Agglomerative clustering methods take the \(n \times n\) matrix of inter-point distances \(\mathbf D=(d_{ij})_{i,j=1}^n\) of the type we considered in Chapter 6. Sometimes we will have access to the underlying data \(\mathbf x_1, \ldots, \mathbf x_n\) and in that case the distances may be computed using a distance function \(d\), i.e., \(d_{ij}=d(\mathbf x_i, \mathbf x_j)\). As we saw previously, we can find that different distance functions \(d\), can produce different results. For example, with continuous data the Euclidean (\(L_2\)) and Manhattan distance (\(L_1\)) will often produce different results, with the Euclidean distance being more sensitive to outliers than the Manhattan distance:

the Euclidean distance matrix for the points \(x=0, 1,4\) is \[\begin{pmatrix}0&&\\1&0\\ 16&9&0\end{pmatrix}\] whereas the Manhattan distance matrix is \[\begin{pmatrix}0&&\\1&0\\ 4&3&0\end{pmatrix}.\]

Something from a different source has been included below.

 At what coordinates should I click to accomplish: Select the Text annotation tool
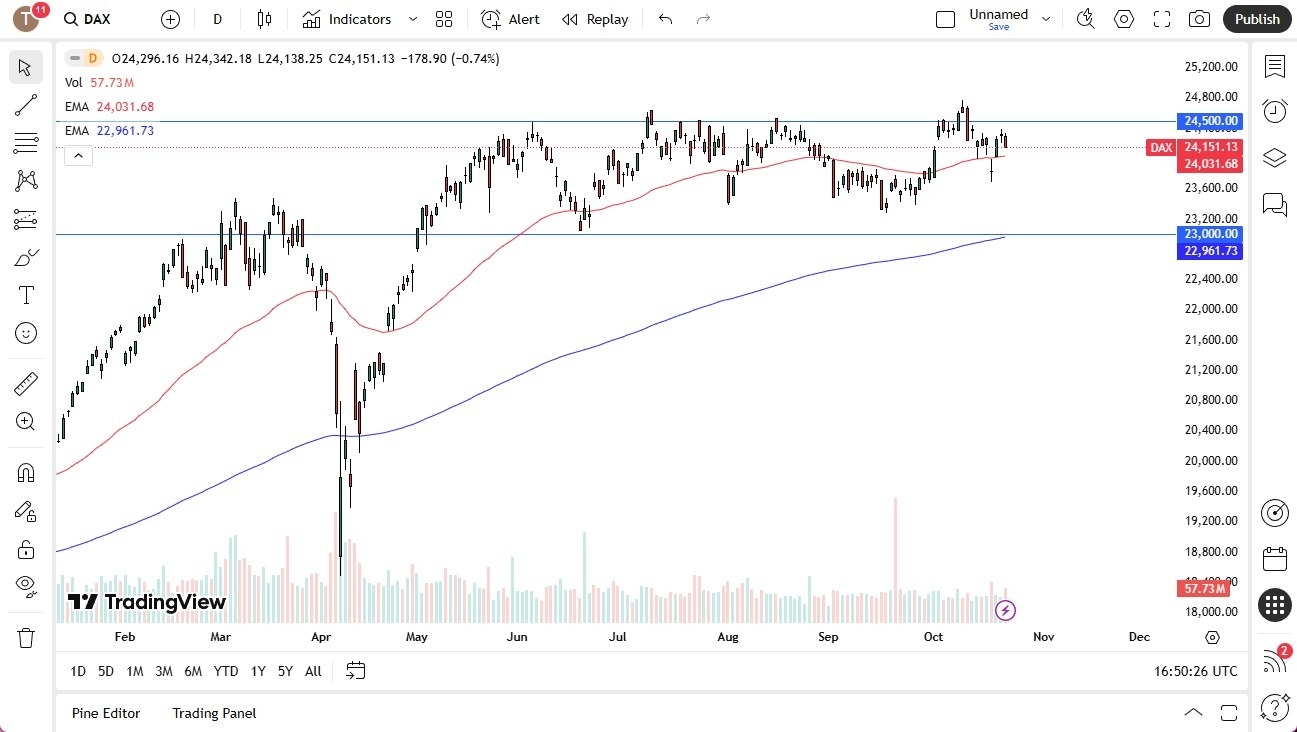[x=25, y=294]
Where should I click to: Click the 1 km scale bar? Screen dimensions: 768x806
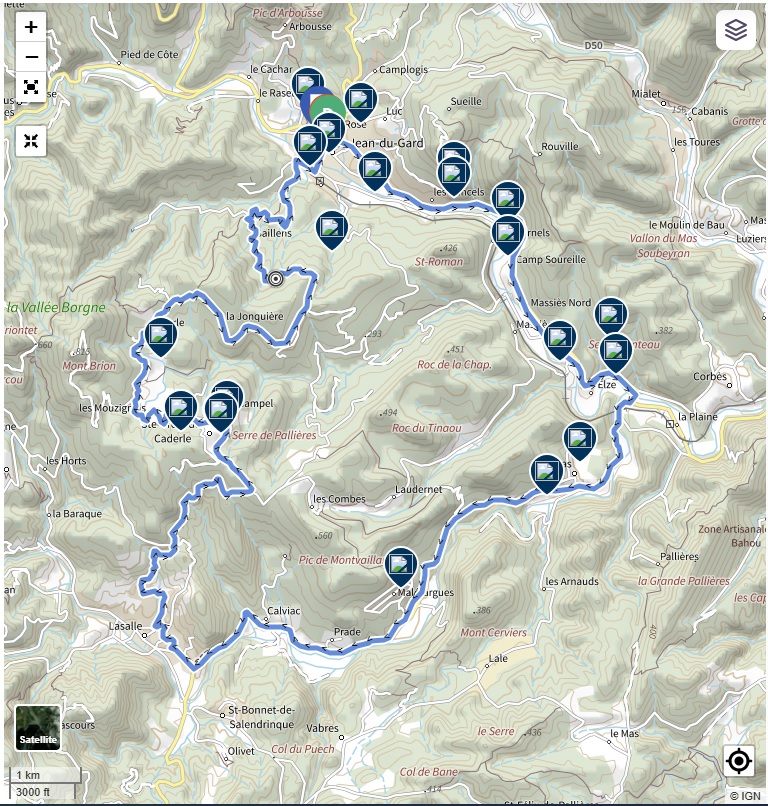[x=45, y=775]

The differences can be even more important for binary attribute data. In Chapter 6 we saw the SMC and Jaccard similarity measures, which leads to a corresponding distance function. For example,

The Jaccard distance for two sets of attributes \(A\) and \(B\) is \[1- \frac{|A \cap B|}{|A\cup B|}\] i.e., it is number of attributes shared by A and B, divided by the number of attributes possessed by either A or B (or both), all subtracted from 1.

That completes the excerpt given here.